EXERCISE REQUIREMENTS - Skip every picture, and copy exactly the lines from the one containing "Viewport: 2483px width, 823px height." to the end of the data.

Collected data

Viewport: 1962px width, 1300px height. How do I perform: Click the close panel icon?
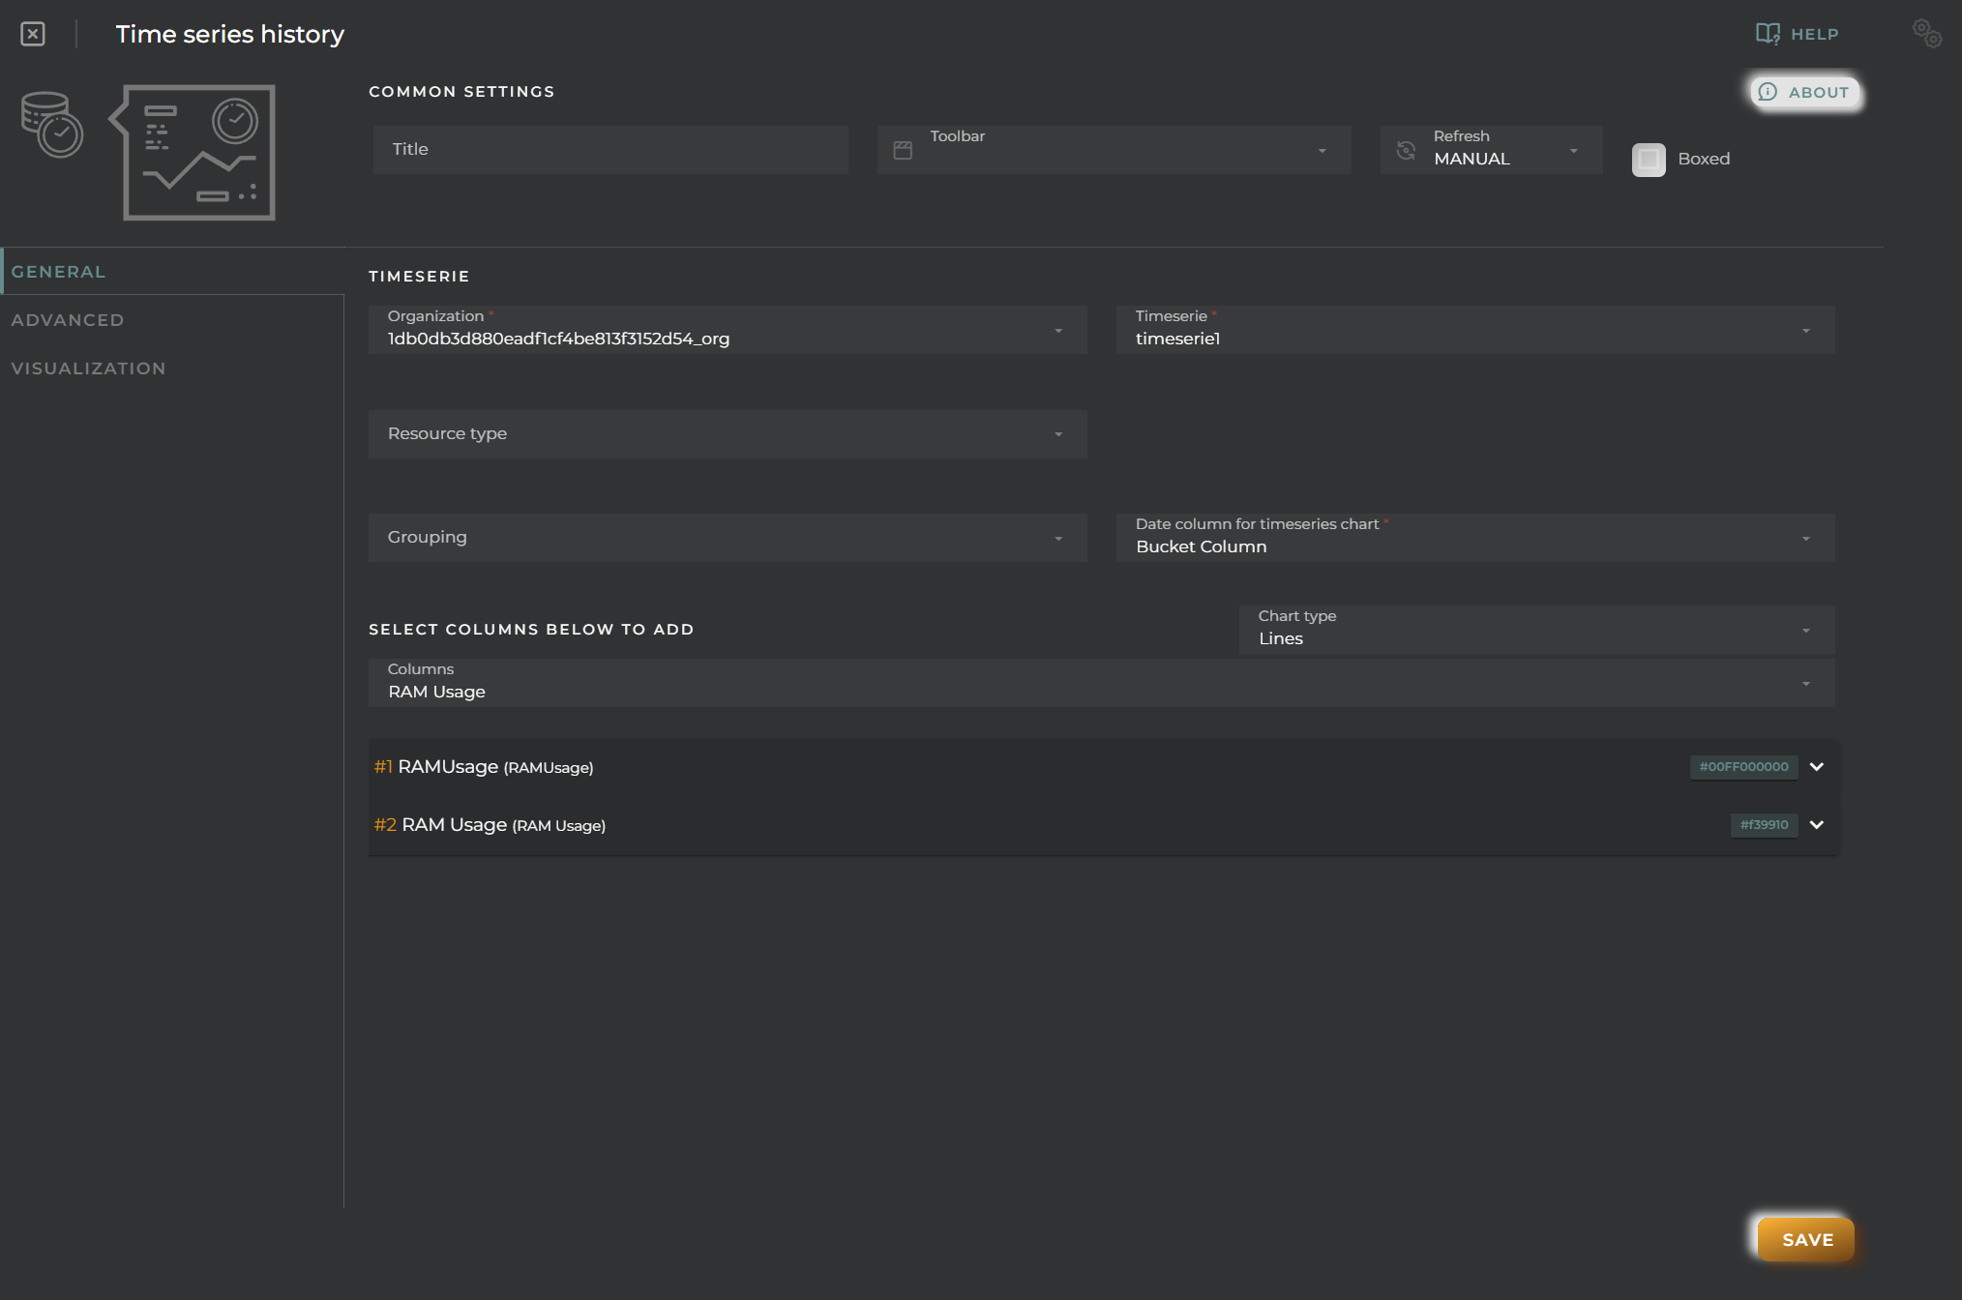pos(32,32)
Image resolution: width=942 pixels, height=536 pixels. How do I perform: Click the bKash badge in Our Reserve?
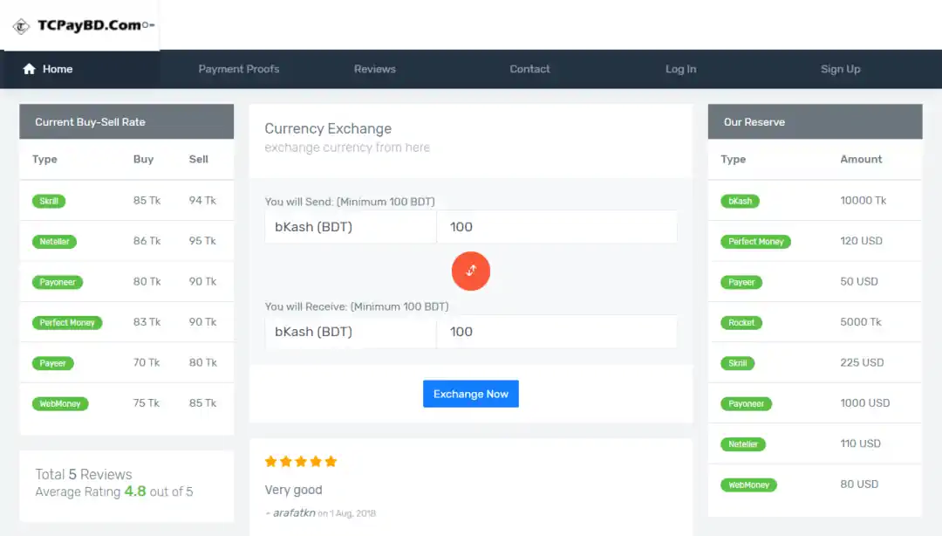[740, 201]

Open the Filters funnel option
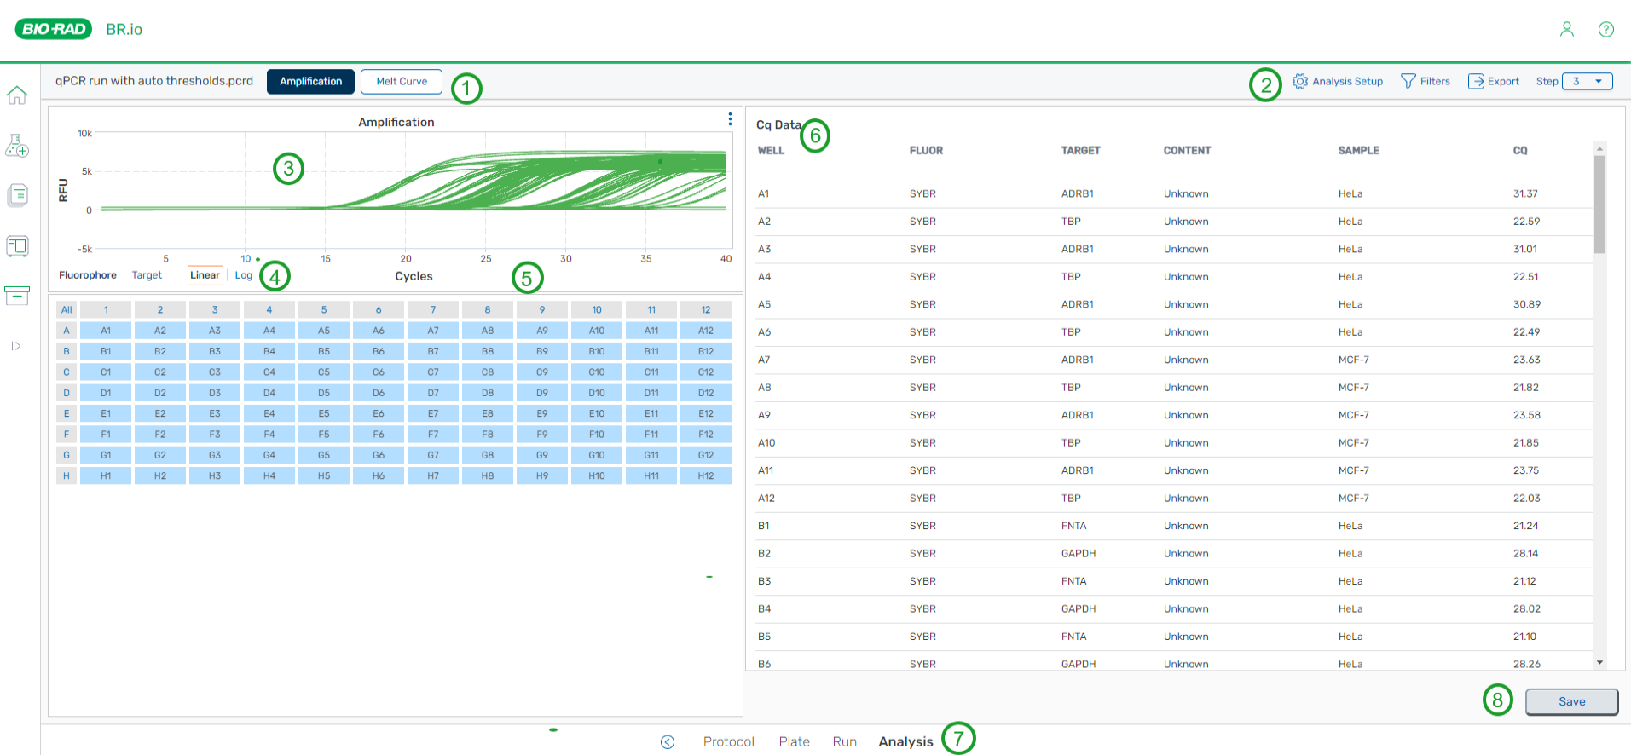(1425, 81)
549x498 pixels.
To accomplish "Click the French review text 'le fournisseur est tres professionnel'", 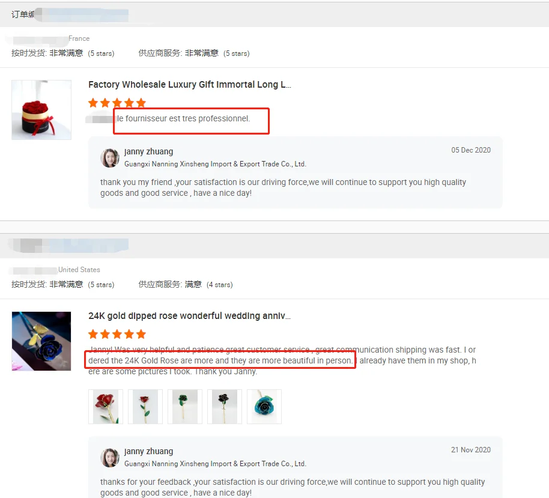I will point(183,119).
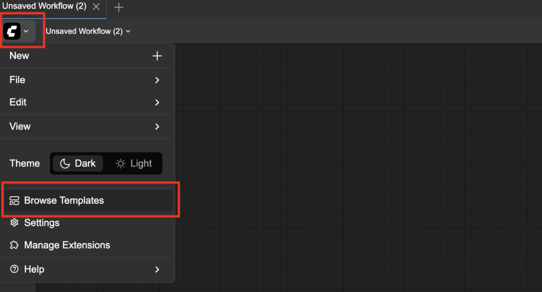Close the Unsaved Workflow (2) tab
The height and width of the screenshot is (292, 542).
tap(96, 7)
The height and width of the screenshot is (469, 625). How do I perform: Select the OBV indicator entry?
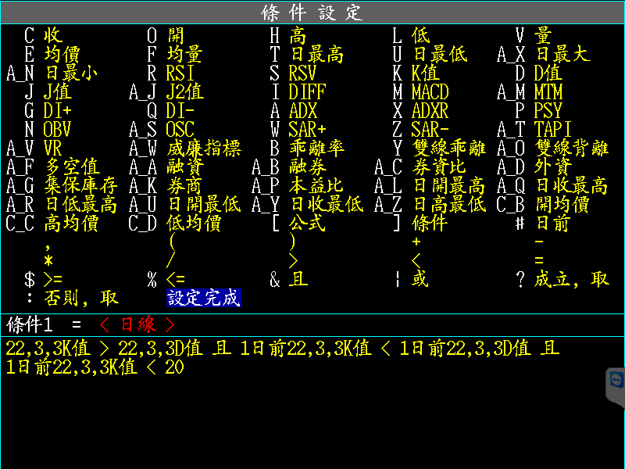click(x=58, y=129)
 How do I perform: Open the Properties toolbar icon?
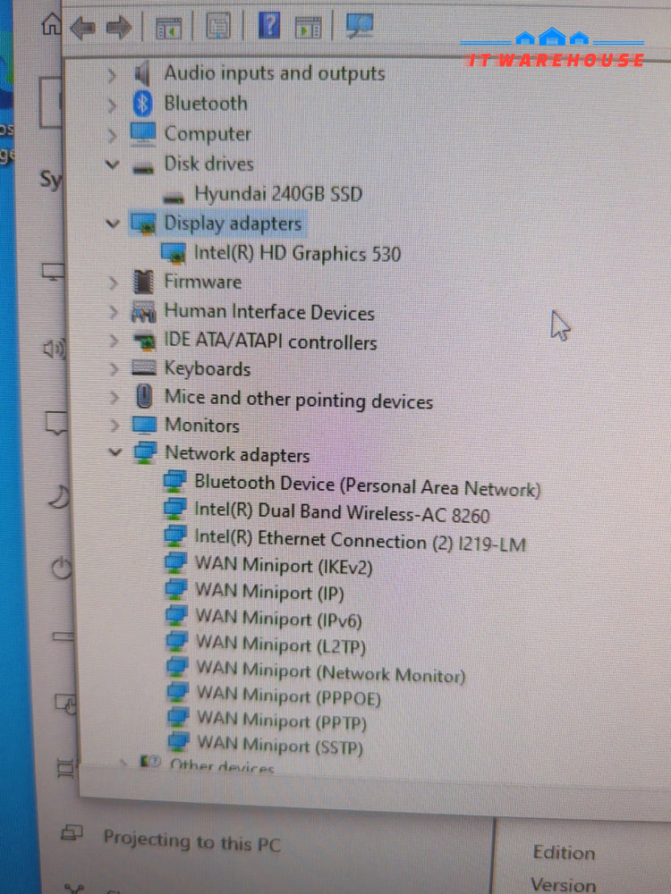coord(217,27)
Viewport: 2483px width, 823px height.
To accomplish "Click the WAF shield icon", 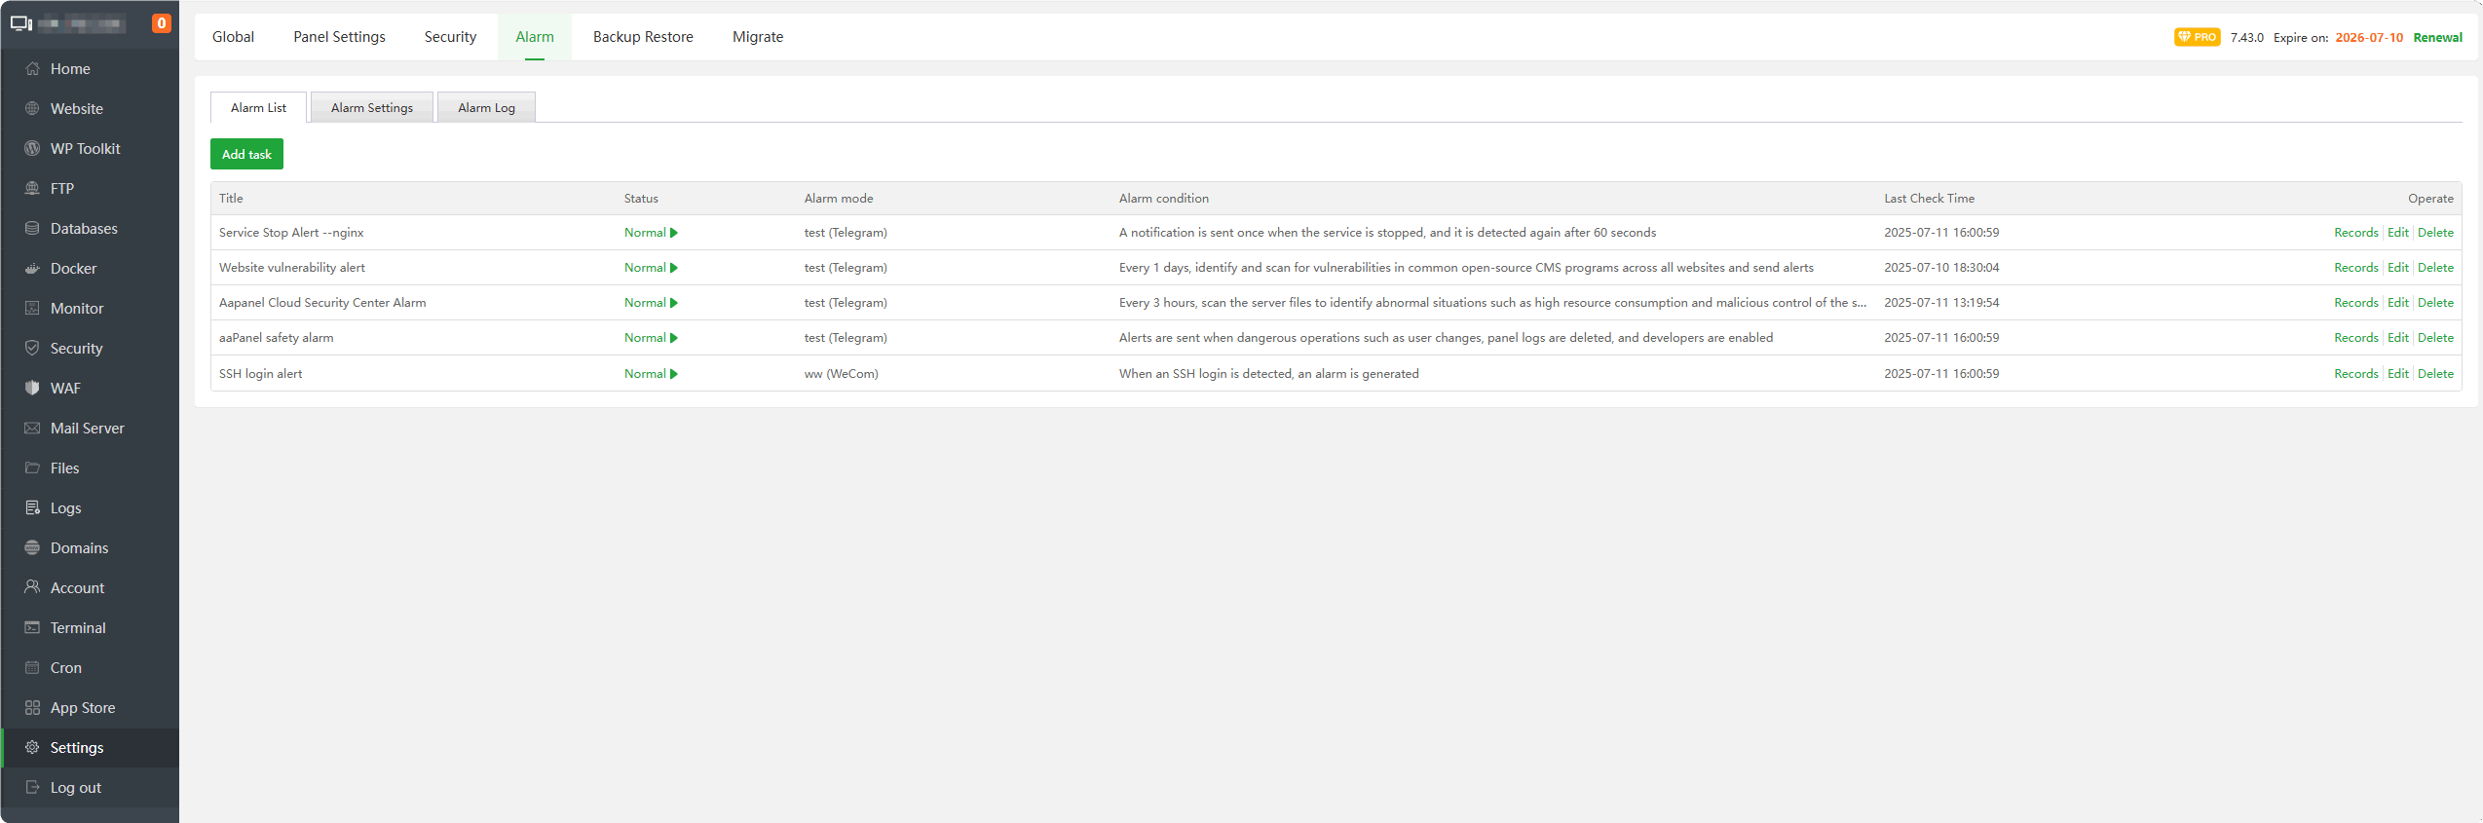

EXERCISE SOLUTION -
Viewport: 2483px width, 823px height.
To accomplish "Click the WAF shield icon", 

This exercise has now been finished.